Koçgiri aşiretleri, “Hükümetle olan münasebetlerini aşiret başkanları vasıtasıyla yaptıklarından, ahali hükümete bir türlü ısınamamış ve bu sebepten aşiret reislerinin halk üzerindeki etkisi daima büyük olmuştu. (…) Esasen ayaklanma hadisesinin kışkırtıcıları ve tertipçileri de bunlardı. Başkanları, Sultan Abdülhamit tarafından kendisine paşalık rütbesi verilmiş Mustafa Paşa’nın oğullarından Alişan ile Haydar Bey ismindeki iki kardeşti. Bu kardeşlerin hemen yanı başında kayınpederleri Hacı Rasim, amcaları Mahmut ve İzzet ve yine aşiret reislerinden Kelağa oğullarından Koçkiri Aşireti Başkanı Mehmet Naki, İzzet, Hasan Askeri, Kazım ve Alişir isimlerindeki kişiler vardı. Bunların hepsi Koçkiri aşiretini sevk ve idare eden aşiret reisleriydiler.

Aşiret reislerinden Haydar Bey İmranlı Bucağı (Şimdi ilçe) Müdürü idi. Bu aşiret reislerinin çoğu tahsil, terbiye görmüş insanlardı.”[14]

Aşiret liderlerinin kişisel çıkarlarını ve konumlarını düşündükleri için M. Kemal’le anlaşamadıkları ise tam olarak değersizleştirme amaçlı bir söylenceydi. Çünkü Alişan Bey’e M. Kemal’le Sivas’taki görüşmede kişisel konumunu ve çıkarlarını güvenceye almanın en güvenilir biçimi olan milletvekilliği teklif edildiği, Alişan Bey’in ise bunu reddettiği konuyla ilgili tüm kaynaklarda yer almaktadır.

Alişan Beylerin İngilizlerin parasal desteğiyle isyan ettikleri ise gerçek dışı söylemin ikinci argümanıdır. Bu yaklaşım; 1960’lı yılların genel anti-emperyalist, “sol” söylemiyle de uyumlu olduğundan Koçgirili yeni-sol kanaat önderlerince de çok sorgulanmadan benimsenmiş ve yaygınlaştırılmıştır. Ancak bugün çok geniş bir kanaate dönüşse de bu görüş tarihsel temellerden yoksundur.
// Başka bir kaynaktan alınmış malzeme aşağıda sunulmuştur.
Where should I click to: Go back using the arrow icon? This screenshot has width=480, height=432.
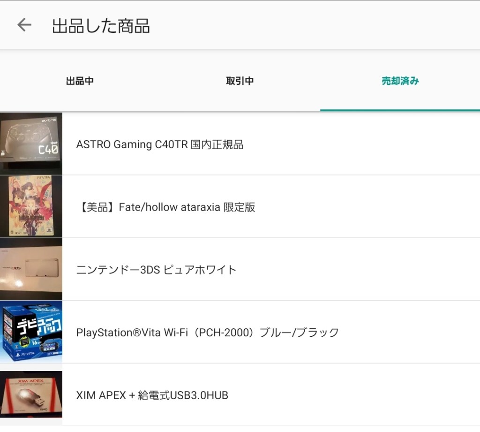point(24,25)
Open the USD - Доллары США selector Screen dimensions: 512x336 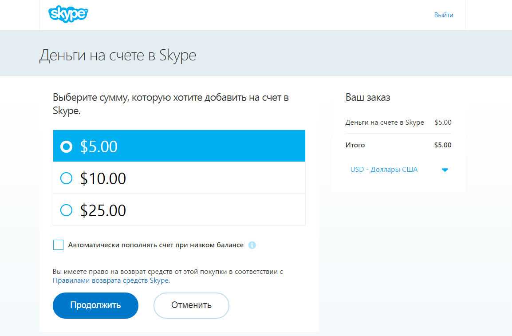(x=384, y=170)
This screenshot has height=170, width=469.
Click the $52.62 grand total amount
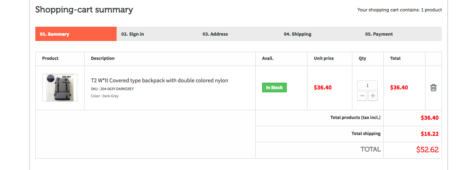[427, 150]
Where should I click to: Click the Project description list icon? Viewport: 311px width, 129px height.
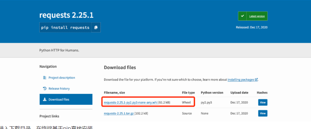point(45,77)
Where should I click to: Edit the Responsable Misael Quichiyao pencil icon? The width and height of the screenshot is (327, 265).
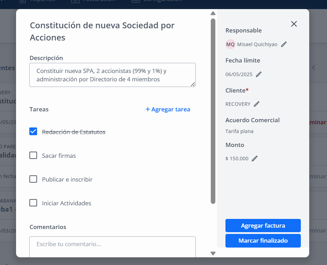(284, 44)
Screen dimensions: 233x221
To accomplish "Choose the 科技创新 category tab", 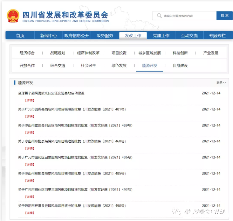I will pos(180,53).
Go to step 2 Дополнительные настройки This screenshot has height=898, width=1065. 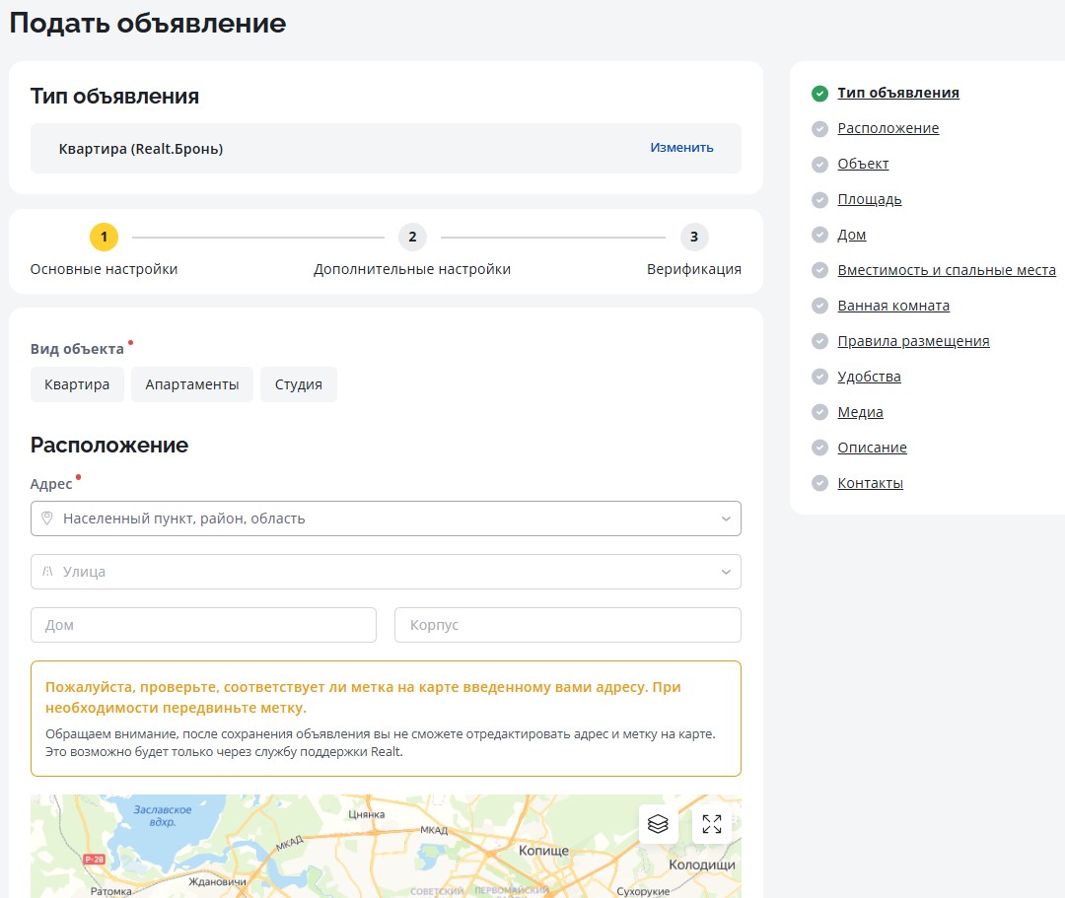[x=412, y=238]
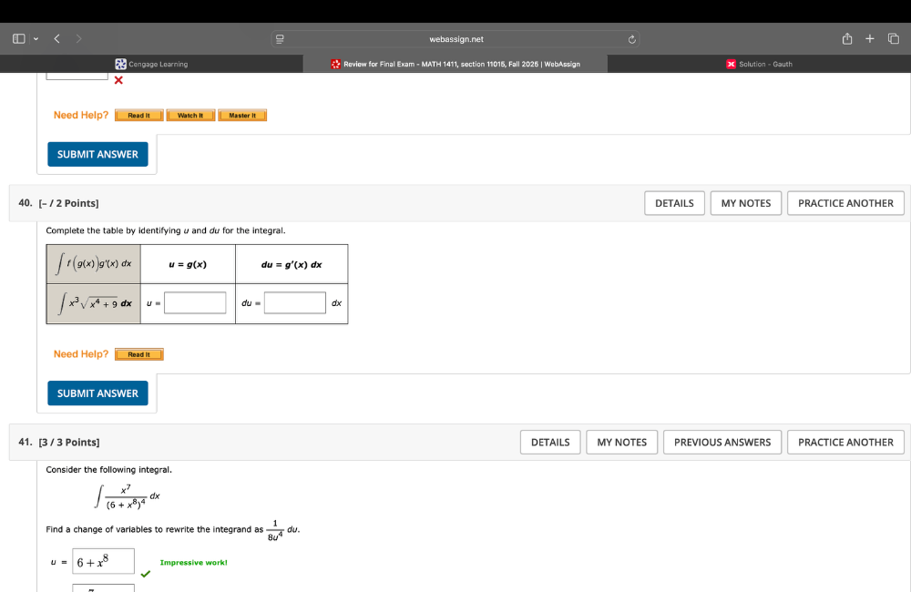Click the back navigation arrow
This screenshot has height=592, width=911.
click(x=56, y=39)
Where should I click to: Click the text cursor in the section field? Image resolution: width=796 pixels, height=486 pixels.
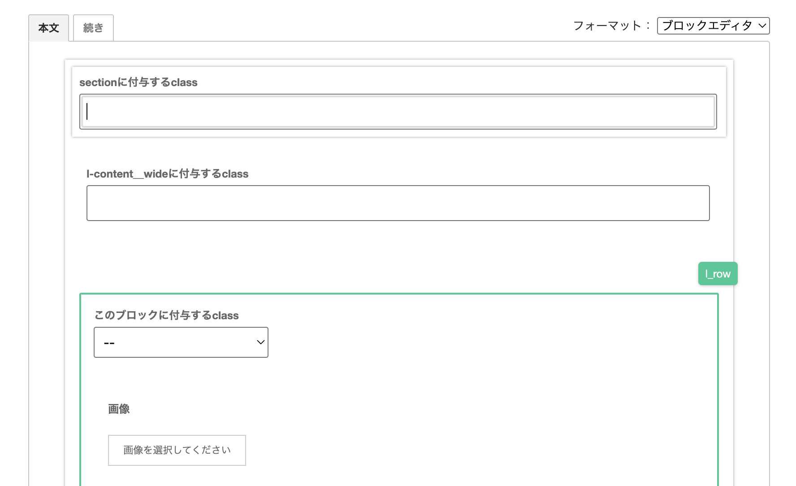click(x=87, y=112)
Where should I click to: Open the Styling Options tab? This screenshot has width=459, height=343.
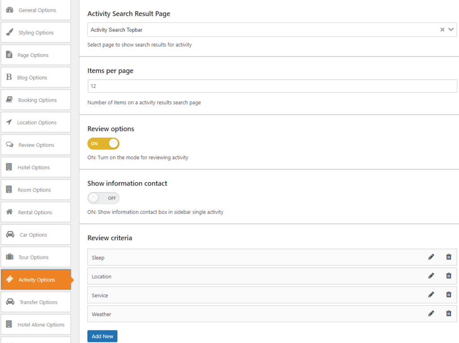[x=36, y=33]
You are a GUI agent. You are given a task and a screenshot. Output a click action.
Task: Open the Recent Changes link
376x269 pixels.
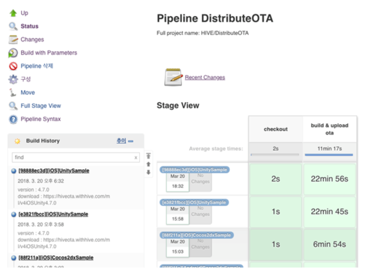205,78
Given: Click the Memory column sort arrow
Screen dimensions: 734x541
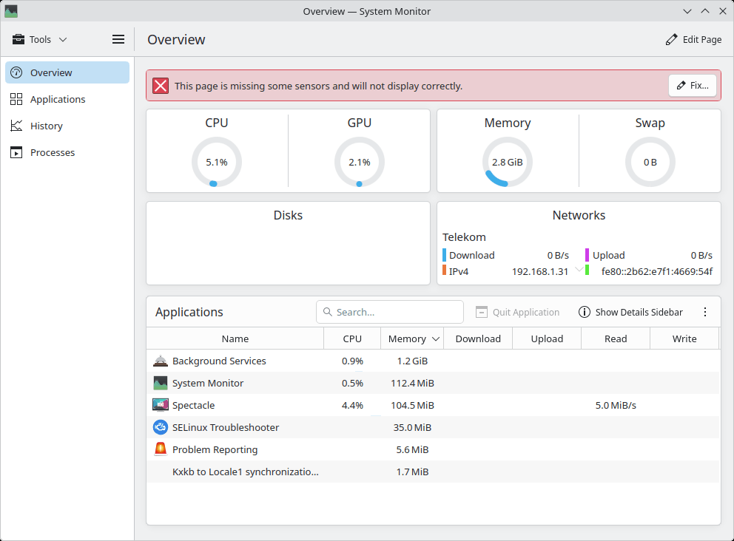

Çünkü; tüm araştırma ve soruşturmalara rağmen bugüne kadar Koçgiri hareketi liderlerinin kendi çıkarları için bir menfaat edindikleri veya İngiliz, Fransız veya başka bir devletin kışkırtmasıyla hareket ettiklerine dair tek bir belge bile bulunup açıklanamamıştır.

Koçgirili liderleri itibarsızlaştırmaya çalışan iddialardan birisi de “Koçgiri hareketinin ve yöneticilerinin hilafet yanlısı ve Cumhuriyet karşıtı” olduğu teziydi. Erzurum ve Sivas kongreleri belgelerinde açıkça görülebileceği gibi hilafet ve saltanat ile asıl ilişkisi olan M. Kemal yönetimindeki harekettir. Mustafa Kemal’in 09.07.1335 (1919) tarihinde padişaha yazdığı istifa mektubunun son bölümünde hilafet ve saltanata bağlılığını belirten telgrafın ilgili cümleleri şöyledir: “Makamı Uzmayi saltanat ve hilafetin ve milleti Necibelerinin hayatımın son noktasına kadar daima haris ve sadık bir ferdi gibi kalacağımı kemali ubudiyetle arz ve temin eylerim.”[15]

Erzurum Kongresi, Sivas Kongresi ve Amasya Protokolü sonuç bildirgeleri, Müdâfaa-i Hukuk Cemiyetlerinin asıl amacının saltanat ve hilafetin esaretten kurtulması ve ilelebet sürdürülmesi olduğunu belirtmiştir. Örneğin 20-22 Ekim 1919’da kabul edilen Amasya Protokolü’nün giriş bölümü aşağıdaki gibidir ve M. Kemal’in imzasıyla kayıt altına almıştır:

“Osmanlıların kavminin hükümdarlarına karşı asırlardan beri muhafaza eyledikleri kutsi bağ, memleketin maruz kaldığı felaketler karşısında bir kat daha kuvvet kazanmış olup bütün İslam alemi için bugün dahi kuvvetli ve mukaddes bir dayanak ve yegâne sığınak teşkil eylemekte olan İslam Hilafet makamı ve Osmanlı Saltanatı’nın sürekliliğinin ve korunmasının temini gayesi, Anadolu ve Rumeli Müdafa-i Hukuk Cemiyeti’nin asıl hedefi olduğu…”[16]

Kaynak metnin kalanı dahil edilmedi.